■ Consigne a
Citez l'extrait sur le château hanté en commençant à "Publié dans l’édition" et en terminant à "Et en effet...".

■ Extrait fourni
Publié dans l’édition du 31 octobre 2015, le reportage au titre plein de promesses – « J’ai chassé les fantômes » – commence ainsi : « Halloween. Sorcières et esprits sont à la fête ce soir. Nous avons tenté d’aller à leur rencontre dans un château hanté et mystérieux, au cœur de la Vienne. » Cela laisse présager le pire. Et en effet...
« C’est bien connu, les esprits font chuter la température »
Le Parisien réussit le tour de force de faire dans un même article la promotion du paranormal et de deux médiums qui organisent des visites tarifées de leur « château hanté » (sans guillemets dans l’original). Précisons que le texte, illustré de trois photos des propriétaires, a été publié dans la rubrique « Société » du journal...
Une déception tout d’abord : aucun esprit ne s’est manifesté lors de la venue des journalistes, les fantômes étant apparemment hostiles aux médias. Reconnaissons qu’une certaine incrédulité ironique se dégage parfois de l’article [3] mais il reproduit trop passivement les déclarations fantastiques des châtelains-médiums : « Ici [dans l’entrée], j’ai vu une forme noire masculine glisser d’un salon à l’autre » ; « C’est bien connu, les esprits font chuter la température » ; « les médiums ont détecté au moins trois morts enterrés ici [dans la crypte] » ; Alice, une femme de 23 ans morte en 1924 dans le château « est la plus romantique des entités […]. Elle enlace parfois les gens, y compris ma fille. » Et il y a également l’esprit de la fillette d’ « environ 8 ans » qui « est taquine » ; en effet, « [c]’est elle qui ralentit les travaux » de rénovation du château. Au lieu de SOS Fantômes, c’est SOS Médias [4] qu’il faut appeler.

■ Consigne b
Imprimez à l'identique les lignes des entrées en commençant par celle qui contient "Enable the Add marker checkbox" et en terminant par celle qui contient "Looking at the screenshot, I should [x=288, y=129].", ces deux lignes comprises.

■ Enregistrements des éléments d'interface

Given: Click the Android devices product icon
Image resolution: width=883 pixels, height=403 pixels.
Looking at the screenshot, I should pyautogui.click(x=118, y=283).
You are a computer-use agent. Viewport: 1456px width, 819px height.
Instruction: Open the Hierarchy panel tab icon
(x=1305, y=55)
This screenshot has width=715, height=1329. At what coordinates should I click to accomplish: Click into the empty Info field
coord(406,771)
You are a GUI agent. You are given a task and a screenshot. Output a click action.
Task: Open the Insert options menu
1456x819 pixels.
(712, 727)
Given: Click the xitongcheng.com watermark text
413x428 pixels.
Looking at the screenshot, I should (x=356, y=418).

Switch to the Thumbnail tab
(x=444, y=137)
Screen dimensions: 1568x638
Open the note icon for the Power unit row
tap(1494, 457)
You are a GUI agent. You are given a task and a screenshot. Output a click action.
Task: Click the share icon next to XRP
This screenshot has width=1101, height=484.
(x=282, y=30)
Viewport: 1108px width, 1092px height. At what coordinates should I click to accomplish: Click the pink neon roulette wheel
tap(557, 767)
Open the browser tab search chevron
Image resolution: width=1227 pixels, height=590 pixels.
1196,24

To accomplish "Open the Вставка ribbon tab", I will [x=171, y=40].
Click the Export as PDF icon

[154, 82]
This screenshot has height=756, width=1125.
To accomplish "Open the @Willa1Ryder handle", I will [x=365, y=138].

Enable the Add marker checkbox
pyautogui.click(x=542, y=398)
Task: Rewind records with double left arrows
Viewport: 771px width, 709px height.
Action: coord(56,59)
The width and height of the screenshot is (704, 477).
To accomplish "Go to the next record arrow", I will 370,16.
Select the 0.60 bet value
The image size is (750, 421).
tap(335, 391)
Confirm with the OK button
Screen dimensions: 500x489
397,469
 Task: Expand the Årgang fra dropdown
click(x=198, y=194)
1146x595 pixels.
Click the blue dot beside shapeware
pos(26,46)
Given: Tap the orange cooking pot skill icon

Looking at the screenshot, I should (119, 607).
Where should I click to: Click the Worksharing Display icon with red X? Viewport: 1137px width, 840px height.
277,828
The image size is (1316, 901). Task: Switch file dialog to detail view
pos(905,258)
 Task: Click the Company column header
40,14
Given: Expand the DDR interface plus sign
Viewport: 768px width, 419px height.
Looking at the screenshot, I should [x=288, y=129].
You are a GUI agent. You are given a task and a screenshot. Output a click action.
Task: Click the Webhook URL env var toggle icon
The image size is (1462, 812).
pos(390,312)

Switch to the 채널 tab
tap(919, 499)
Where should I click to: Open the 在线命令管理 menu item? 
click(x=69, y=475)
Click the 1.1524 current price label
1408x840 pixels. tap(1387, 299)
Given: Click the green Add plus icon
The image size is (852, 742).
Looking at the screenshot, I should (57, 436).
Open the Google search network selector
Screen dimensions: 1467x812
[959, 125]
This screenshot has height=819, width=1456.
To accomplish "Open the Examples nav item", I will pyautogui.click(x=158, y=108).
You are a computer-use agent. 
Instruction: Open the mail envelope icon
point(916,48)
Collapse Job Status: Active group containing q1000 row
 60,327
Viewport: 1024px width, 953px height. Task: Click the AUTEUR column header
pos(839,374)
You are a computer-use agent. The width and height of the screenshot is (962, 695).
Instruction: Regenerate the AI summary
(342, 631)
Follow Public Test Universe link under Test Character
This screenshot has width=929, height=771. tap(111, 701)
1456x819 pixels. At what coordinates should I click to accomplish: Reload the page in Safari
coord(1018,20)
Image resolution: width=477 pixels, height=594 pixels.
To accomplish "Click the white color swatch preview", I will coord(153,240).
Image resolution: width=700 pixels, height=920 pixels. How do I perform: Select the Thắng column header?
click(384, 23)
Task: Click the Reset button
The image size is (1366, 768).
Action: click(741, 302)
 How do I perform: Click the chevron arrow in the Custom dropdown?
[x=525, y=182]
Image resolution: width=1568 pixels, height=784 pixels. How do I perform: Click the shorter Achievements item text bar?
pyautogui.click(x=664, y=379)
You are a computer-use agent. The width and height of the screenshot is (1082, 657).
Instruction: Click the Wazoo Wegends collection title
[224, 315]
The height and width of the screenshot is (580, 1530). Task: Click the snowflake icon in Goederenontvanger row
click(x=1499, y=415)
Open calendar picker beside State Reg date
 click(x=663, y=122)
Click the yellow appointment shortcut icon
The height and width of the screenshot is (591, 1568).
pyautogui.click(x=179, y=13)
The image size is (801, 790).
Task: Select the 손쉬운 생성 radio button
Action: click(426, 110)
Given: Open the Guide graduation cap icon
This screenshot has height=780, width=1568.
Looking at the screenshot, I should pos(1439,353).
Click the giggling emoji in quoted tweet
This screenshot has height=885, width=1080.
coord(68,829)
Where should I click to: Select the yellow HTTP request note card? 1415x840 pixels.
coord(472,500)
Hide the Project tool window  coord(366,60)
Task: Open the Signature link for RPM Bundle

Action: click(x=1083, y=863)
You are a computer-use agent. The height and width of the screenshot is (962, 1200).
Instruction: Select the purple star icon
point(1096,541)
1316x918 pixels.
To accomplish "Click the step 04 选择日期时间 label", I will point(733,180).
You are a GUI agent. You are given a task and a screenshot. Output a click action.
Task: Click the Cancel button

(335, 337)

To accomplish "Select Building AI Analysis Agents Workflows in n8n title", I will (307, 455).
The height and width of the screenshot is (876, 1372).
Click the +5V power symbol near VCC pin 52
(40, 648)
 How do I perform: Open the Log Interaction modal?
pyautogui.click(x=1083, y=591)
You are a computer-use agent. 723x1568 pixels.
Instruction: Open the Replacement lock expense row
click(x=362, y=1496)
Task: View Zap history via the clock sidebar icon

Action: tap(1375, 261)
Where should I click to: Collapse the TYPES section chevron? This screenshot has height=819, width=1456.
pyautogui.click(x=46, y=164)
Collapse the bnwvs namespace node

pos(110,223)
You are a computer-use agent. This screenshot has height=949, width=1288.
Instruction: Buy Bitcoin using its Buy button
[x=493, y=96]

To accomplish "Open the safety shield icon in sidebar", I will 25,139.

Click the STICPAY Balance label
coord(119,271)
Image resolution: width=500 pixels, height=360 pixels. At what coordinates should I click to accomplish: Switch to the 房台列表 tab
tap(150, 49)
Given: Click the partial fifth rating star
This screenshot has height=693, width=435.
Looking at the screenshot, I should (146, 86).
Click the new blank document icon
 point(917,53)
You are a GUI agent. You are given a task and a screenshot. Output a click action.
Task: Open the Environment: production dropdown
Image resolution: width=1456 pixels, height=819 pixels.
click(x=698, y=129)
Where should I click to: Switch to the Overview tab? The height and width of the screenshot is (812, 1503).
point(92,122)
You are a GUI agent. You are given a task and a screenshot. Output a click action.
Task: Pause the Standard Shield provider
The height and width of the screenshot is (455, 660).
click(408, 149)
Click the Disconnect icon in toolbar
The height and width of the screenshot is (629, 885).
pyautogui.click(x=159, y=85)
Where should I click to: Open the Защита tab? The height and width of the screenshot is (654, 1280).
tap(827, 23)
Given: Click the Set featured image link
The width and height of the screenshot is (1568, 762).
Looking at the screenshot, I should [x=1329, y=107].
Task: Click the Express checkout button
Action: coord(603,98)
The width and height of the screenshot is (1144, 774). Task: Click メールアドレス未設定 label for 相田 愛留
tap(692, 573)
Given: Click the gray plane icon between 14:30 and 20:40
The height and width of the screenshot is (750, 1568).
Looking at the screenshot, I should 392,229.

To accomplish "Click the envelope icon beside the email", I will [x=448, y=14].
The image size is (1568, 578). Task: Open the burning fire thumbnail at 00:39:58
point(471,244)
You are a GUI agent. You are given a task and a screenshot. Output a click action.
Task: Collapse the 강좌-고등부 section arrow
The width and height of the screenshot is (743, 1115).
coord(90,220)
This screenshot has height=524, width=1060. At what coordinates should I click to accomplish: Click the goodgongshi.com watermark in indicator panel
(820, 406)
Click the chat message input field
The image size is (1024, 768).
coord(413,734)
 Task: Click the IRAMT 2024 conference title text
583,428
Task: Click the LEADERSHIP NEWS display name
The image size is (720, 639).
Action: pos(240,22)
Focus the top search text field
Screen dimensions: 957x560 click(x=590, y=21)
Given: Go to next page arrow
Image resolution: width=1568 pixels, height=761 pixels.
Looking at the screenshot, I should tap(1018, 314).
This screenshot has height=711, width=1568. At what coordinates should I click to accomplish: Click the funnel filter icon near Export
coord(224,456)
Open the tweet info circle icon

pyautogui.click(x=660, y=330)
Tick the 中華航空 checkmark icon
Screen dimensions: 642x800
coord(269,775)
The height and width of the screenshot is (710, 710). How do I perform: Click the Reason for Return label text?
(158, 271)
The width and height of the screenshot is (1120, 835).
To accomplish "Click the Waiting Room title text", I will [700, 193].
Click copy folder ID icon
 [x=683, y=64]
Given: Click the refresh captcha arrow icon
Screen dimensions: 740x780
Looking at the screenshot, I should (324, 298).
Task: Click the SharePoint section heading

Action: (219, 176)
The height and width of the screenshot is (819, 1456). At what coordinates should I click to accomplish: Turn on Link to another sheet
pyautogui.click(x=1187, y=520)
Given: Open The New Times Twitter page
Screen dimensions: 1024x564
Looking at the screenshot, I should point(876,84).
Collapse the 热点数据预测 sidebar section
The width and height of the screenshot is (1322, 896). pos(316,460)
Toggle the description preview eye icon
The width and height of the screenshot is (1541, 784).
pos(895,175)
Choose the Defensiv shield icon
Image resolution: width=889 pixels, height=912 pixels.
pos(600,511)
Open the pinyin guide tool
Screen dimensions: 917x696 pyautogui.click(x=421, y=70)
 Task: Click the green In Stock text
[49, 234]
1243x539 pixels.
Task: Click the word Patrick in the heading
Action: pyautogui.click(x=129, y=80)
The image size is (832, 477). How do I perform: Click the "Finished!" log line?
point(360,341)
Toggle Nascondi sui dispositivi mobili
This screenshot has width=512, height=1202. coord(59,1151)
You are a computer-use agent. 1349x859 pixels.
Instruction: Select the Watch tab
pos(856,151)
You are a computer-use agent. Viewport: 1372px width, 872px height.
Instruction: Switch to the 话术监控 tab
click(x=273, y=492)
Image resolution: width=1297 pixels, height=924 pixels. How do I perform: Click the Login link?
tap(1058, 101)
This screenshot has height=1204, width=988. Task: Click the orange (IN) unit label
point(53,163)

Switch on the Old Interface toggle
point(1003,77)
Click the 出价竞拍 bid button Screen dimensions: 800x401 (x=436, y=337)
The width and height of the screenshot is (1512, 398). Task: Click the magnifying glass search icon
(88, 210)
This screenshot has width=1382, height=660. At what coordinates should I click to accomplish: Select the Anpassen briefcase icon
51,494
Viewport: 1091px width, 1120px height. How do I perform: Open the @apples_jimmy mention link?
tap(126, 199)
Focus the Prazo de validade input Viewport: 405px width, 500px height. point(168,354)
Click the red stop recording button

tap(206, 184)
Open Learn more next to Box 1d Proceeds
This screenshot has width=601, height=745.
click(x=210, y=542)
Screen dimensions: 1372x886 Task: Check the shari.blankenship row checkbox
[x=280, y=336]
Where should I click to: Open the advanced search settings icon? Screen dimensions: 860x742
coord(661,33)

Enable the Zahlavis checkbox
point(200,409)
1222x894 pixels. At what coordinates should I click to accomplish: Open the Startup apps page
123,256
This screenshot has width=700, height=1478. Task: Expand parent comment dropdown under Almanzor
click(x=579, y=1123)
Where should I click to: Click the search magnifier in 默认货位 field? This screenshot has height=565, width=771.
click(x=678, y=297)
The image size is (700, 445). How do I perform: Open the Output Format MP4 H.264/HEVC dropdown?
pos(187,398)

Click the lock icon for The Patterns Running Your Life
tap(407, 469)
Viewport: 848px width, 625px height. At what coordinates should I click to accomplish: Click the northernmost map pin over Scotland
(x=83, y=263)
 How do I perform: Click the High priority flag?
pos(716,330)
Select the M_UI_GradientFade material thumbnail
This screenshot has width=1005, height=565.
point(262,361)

■ Réponse rédigée a
Publié dans l’édition du 31 octobre 2015, le reportage au titre plein de promesses – « J’ai chassé les fantômes » – commence ainsi : « Halloween. Sorcières et esprits sont à la fête ce soir. Nous avons tenté d’aller à leur rencontre dans un château hanté et mystérieux, au cœur de la Vienne. » Cela laisse présager le pire. Et en effet...

■ Réponse rédigée b
Enable the Add marker checkbox
pyautogui.click(x=542, y=398)
Task: Rewind records with double left arrows
Viewport: 771px width, 709px height.
Action: coord(56,59)
The width and height of the screenshot is (704, 477).
To accomplish "Go to the next record arrow", I will 370,16.
Select the 0.60 bet value
The image size is (750, 421).
tap(335, 391)
Confirm with the OK button
Screen dimensions: 500x489
397,469
 Task: Expand the Årgang fra dropdown
click(x=198, y=194)
1146x595 pixels.
Click the blue dot beside shapeware
pos(26,46)
Given: Tap the orange cooking pot skill icon

Looking at the screenshot, I should (119, 607).
Where should I click to: Click the Worksharing Display icon with red X? Viewport: 1137px width, 840px height.
277,828
The image size is (1316, 901). Task: Switch file dialog to detail view
pos(905,258)
 Task: Click the Company column header
40,14
Given: Expand the DDR interface plus sign
Viewport: 768px width, 419px height.
Looking at the screenshot, I should [x=288, y=129].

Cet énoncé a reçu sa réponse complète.